De praktijk laat bijvoorbeeld zien dat sommige in asbestverwijdering gespecialiseerde bedrijven niet alleen asbest verwijderen maar onder andere ook eigen containers plaatsen, eigen transport faciliteren en een eigen opslag hebben. In theorie kunnen deze processen, omdat ze in eigen beheer zijn, ook naar eigen inzicht ingericht worden. Hiermee kunnen ze de gelegenheid creëren om bepaalde processen makkelijker aan het toezicht te onttrekken. Ook sommige sloop- en grondwerkbedrijven in de provincie Noord-Brabant gaan op deze manier te werk.
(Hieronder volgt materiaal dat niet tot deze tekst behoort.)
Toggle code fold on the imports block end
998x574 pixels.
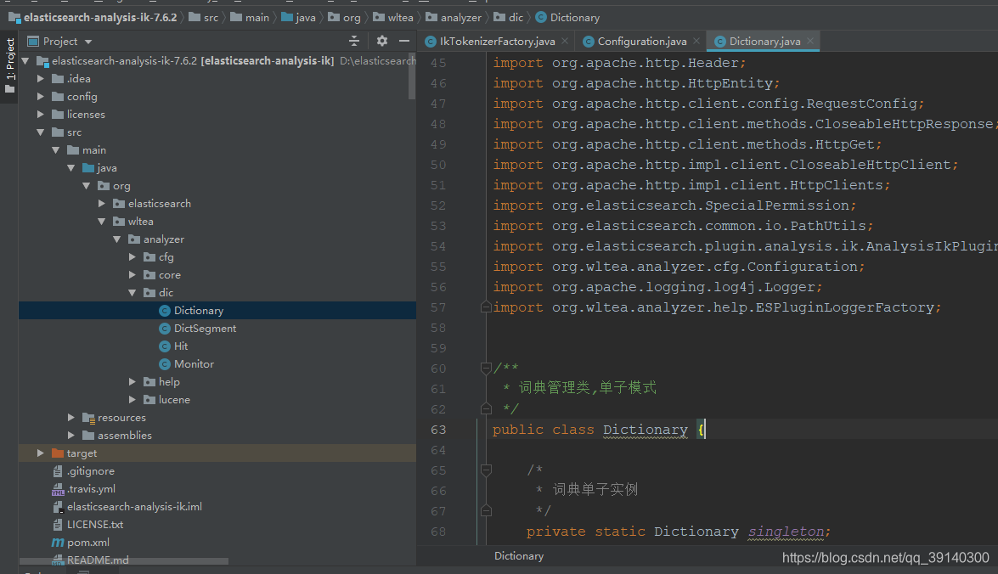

De focus op deze specifieke bedrijven komt voort uit een samenwerking tussen de drie Brabantse omgevingsdiensten en een forensisch accountant. Na zes maanden screening van opgevraagde data uit het Landelijk Meldpunt Afvalstoffen (LMA) en het landelijke startmeldingenbestand zijn verschillende bedrijven geselecteerd. Aan de hand van specifieke criteria, onder andere de hoeveelheid asbest die wordt aan- en afgevoerd, worden risico-indicatoren vastgesteld, de zogenaamde ‘red flags’.
Die indicatoren moeten weer leiden naar één specifiek bedrijf dat volgens de data het meest risicovol is. Dat bedrijf kan van de forensisch accountant en de DAT’er (diepgaand administratief toezichthouder) een diepgaand administratief onderzoek verwachten.
Met het doel- en risicogerichte diepgaande administratieve toezicht willen de Brabantse omgevingsdiensten zich focussen op de bedrijven waar de kans op illegaliteit en risico’s voor de leefomgeving het grootst zijn. De benadering levert bovendien inzichten en signalen op waar niet alleen de omgevingsdiensten maar ook andere samenwerkingspartners hun voordeel mee kunnen doen om ondermijnende activiteiten tegen te gaan.